(Stored records)
^^^^

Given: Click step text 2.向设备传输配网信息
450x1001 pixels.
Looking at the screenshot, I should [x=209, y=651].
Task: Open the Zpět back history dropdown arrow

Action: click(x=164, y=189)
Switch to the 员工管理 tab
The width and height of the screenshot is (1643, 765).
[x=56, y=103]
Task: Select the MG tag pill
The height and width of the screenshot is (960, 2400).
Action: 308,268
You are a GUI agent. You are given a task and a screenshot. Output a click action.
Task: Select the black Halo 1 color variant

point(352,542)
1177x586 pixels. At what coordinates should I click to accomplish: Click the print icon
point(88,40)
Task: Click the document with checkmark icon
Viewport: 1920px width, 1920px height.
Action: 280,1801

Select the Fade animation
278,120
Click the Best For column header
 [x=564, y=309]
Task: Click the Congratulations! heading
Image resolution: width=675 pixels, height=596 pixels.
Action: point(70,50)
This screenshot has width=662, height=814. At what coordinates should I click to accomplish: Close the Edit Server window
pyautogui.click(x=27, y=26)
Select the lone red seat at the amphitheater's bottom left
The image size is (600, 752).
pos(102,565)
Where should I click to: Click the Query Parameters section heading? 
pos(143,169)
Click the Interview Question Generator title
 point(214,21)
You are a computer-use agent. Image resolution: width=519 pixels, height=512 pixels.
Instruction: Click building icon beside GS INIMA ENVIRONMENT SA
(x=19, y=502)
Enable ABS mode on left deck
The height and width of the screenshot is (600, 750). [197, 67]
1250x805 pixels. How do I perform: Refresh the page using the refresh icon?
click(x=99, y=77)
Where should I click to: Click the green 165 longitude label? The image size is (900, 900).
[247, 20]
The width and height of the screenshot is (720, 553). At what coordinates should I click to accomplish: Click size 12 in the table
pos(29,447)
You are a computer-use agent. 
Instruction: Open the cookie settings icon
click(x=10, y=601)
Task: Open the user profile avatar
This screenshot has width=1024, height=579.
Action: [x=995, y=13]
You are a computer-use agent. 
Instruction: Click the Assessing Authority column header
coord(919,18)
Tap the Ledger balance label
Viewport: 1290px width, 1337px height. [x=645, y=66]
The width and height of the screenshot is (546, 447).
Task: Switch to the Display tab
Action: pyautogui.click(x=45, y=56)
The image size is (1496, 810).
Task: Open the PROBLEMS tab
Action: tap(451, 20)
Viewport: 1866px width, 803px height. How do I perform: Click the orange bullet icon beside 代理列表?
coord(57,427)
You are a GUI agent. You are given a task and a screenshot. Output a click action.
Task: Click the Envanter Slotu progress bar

^^^^

Please make an exact copy of the entries, down to the last character.

EXERCISE SOLUTION:
Given: Click step text 2.向设备传输配网信息
450x1001 pixels.
Looking at the screenshot, I should [x=209, y=651].
Task: Open the Zpět back history dropdown arrow

Action: click(x=164, y=189)
Switch to the 员工管理 tab
The width and height of the screenshot is (1643, 765).
[x=56, y=103]
Task: Select the MG tag pill
The height and width of the screenshot is (960, 2400).
Action: 308,268
You are a GUI agent. You are given a task and a screenshot. Output a click action.
Task: Select the black Halo 1 color variant

point(352,542)
1177x586 pixels. At what coordinates should I click to accomplish: Click the print icon
point(88,40)
Task: Click the document with checkmark icon
Viewport: 1920px width, 1920px height.
Action: 280,1801

Select the Fade animation
278,120
Click the Best For column header
 [x=564, y=309]
Task: Click the Congratulations! heading
Image resolution: width=675 pixels, height=596 pixels.
Action: point(70,50)
This screenshot has width=662, height=814. At what coordinates should I click to accomplish: Close the Edit Server window
pyautogui.click(x=27, y=26)
Select the lone red seat at the amphitheater's bottom left
The image size is (600, 752).
pos(102,565)
Where should I click to: Click the Query Parameters section heading? 
pos(143,169)
Click the Interview Question Generator title
 point(214,21)
You are a computer-use agent. Image resolution: width=519 pixels, height=512 pixels.
Instruction: Click building icon beside GS INIMA ENVIRONMENT SA
(x=19, y=502)
Enable ABS mode on left deck
The height and width of the screenshot is (600, 750). [197, 67]
1250x805 pixels. How do I perform: Refresh the page using the refresh icon?
click(x=99, y=77)
Where should I click to: Click the green 165 longitude label? The image size is (900, 900).
[247, 20]
The width and height of the screenshot is (720, 553). At what coordinates should I click to accomplish: Click size 12 in the table
pos(29,447)
You are a computer-use agent. 
Instruction: Open the cookie settings icon
click(x=10, y=601)
Task: Open the user profile avatar
This screenshot has width=1024, height=579.
Action: [x=995, y=13]
You are a computer-use agent. 
Instruction: Click the Assessing Authority column header
coord(919,18)
Tap the Ledger balance label
Viewport: 1290px width, 1337px height. [x=645, y=66]
The width and height of the screenshot is (546, 447).
Task: Switch to the Display tab
Action: pyautogui.click(x=45, y=56)
The image size is (1496, 810).
Task: Open the PROBLEMS tab
Action: tap(451, 20)
Viewport: 1866px width, 803px height. How do I perform: Click the orange bullet icon beside 代理列表?
coord(57,427)
You are a GUI agent. You are given a task and a screenshot. Output a click action.
Task: Click the Envanter Slotu progress bar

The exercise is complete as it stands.